Vertical asymptotes are crucial in understanding the behavior of rational functions. They occur at values of \( x \) that make the denominator zero, thereby causing the function to be undefined at those points. To determine the vertical asymptotes for the given rational function \( f(x) = \frac{(x-5)(x+2)}{(x-4)(x+1)} \), we look for solutions to the denominator's equation:

• Set each factor in the denominator equal to zero: \( x-4 = 0 \) and \( x+1 = 0 \).
• Solving these equations, we find vertical asymptotes at \( x = 4 \) and \( x = -1 \).

These points are where the graph of the function will shoot up or drop down towards infinity or negative infinity. Importantly, the numerator should not be zero at these points, confirming that they are indeed vertical asymptotes, not removable discontinuities. In this context, watch how the graph behaves by approaching these values from either side. It typically reveals much about the function's overall characteristics.

Horizontal asymptotes describe how a function behaves as \( x \) approaches infinity or negative infinity. They specifically indicate the line which the graph of the function gets closer to as \( x \) increases or decreases beyond all bounds.For rational functions, horizontal asymptotes depend on the degree of the polynomials in the numerator and denominator:

• If the degrees are equal, the horizontal asymptote is the ratio of the leading coefficients.

In this example, the degree of both the numerator and denominator is 2. So, we look at the ratio of the leading coefficients: \( \frac{-2}{-2} = 1 \).Thus, the horizontal asymptote of the function is \( y = 1 \). The graph will approach this line as \( x \) moves towards positive or negative infinity. It provides a visual boundary that the function will not cross but merely approach very closely, giving insight into the function's end behavior.

Polynomial factorization is a helpful tool to simplify rational functions and identify key features like asymptotes and intercepts. Factoring involves breaking down a polynomial into a product of simpler terms to make the function easier to analyze.In the given function \( f(x) = \frac{20+6x-2x^{2}}{8+6x-2x^{2}} \), both the numerator and the denominator can be factored:

• Start with factoring out the common term \(-2x^2\): \( f(x) = \frac{-2(x^2 - 3x - 10)}{-2(x^2 - 3x - 4)} \). This simplifies the expression.
• Next, further factor the quadratic equations: \( x^2 - 3x - 10 = (x-5)(x+2) \) and \( x^2 - 3x - 4 = (x-4)(x+1) \).

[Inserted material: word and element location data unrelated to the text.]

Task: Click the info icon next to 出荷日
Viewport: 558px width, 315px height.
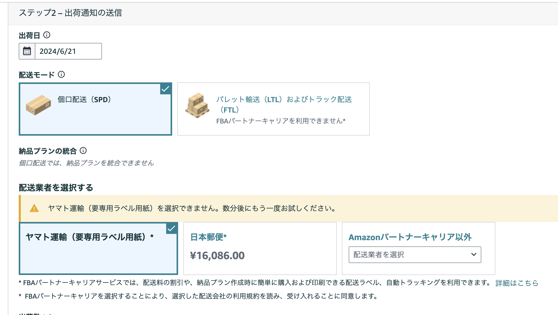Action: (x=47, y=35)

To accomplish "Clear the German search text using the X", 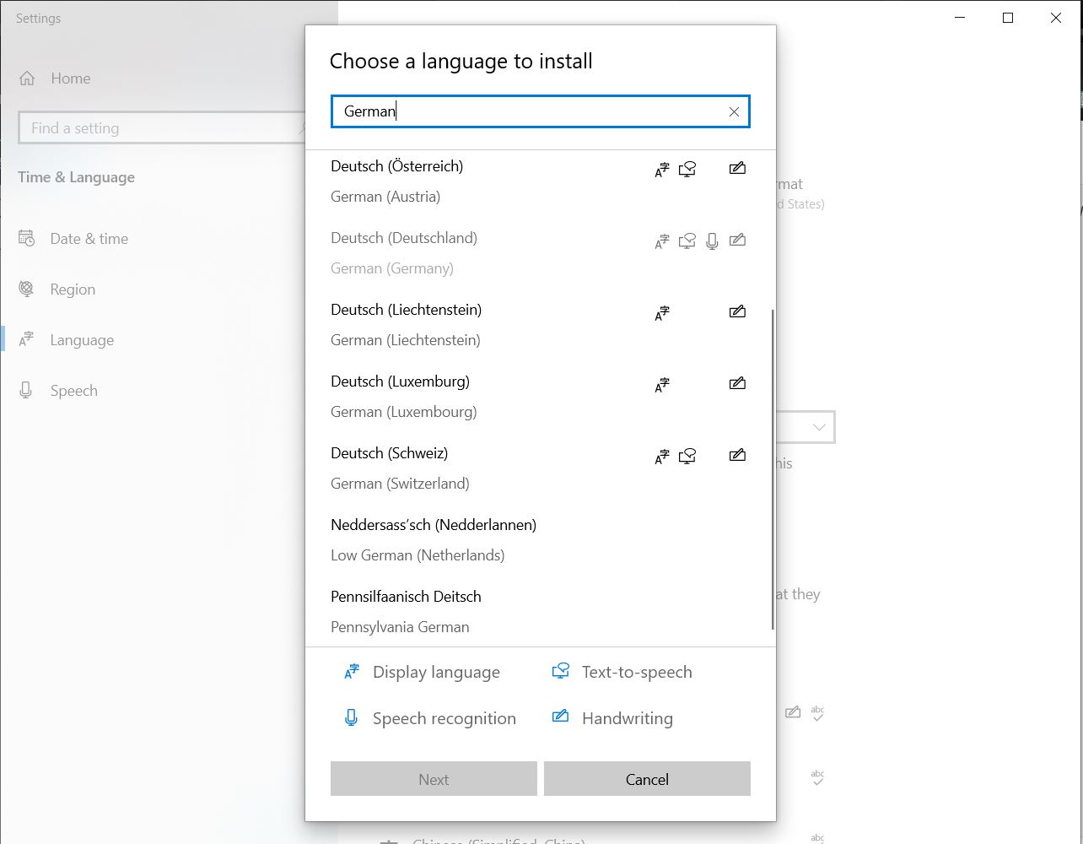I will [734, 111].
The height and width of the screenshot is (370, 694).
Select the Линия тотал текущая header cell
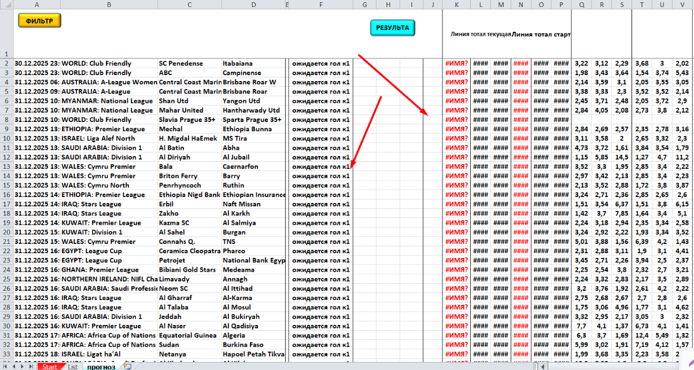click(x=481, y=34)
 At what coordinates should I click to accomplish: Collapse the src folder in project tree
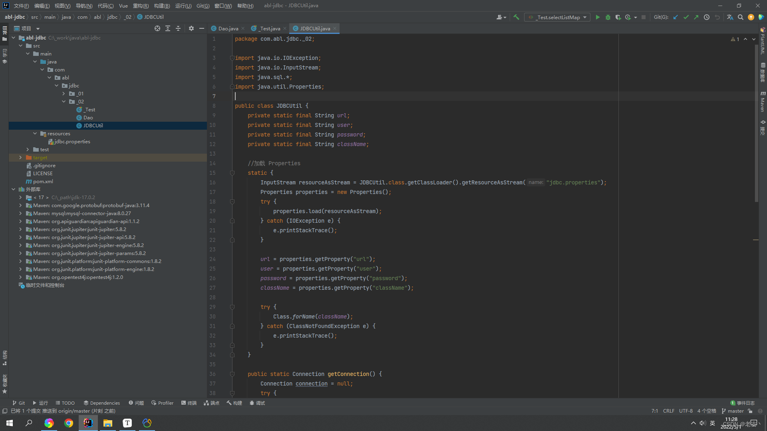coord(21,45)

With factorization, we transform \( f(x) \) into \( \frac{(x-5)(x+2)}{(x-4)(x+1)} \). Factoring aids in identifying the function's roots (\( x-5=0 \to x=5 \) and \( x+2=0 \to x=-2 \)), which are the x-intercepts, and allows us to precisely determine asymptotic behavior. This breakdown simplifies sketching the graph and understanding where it will cross the x-axis or diverge towards infinity.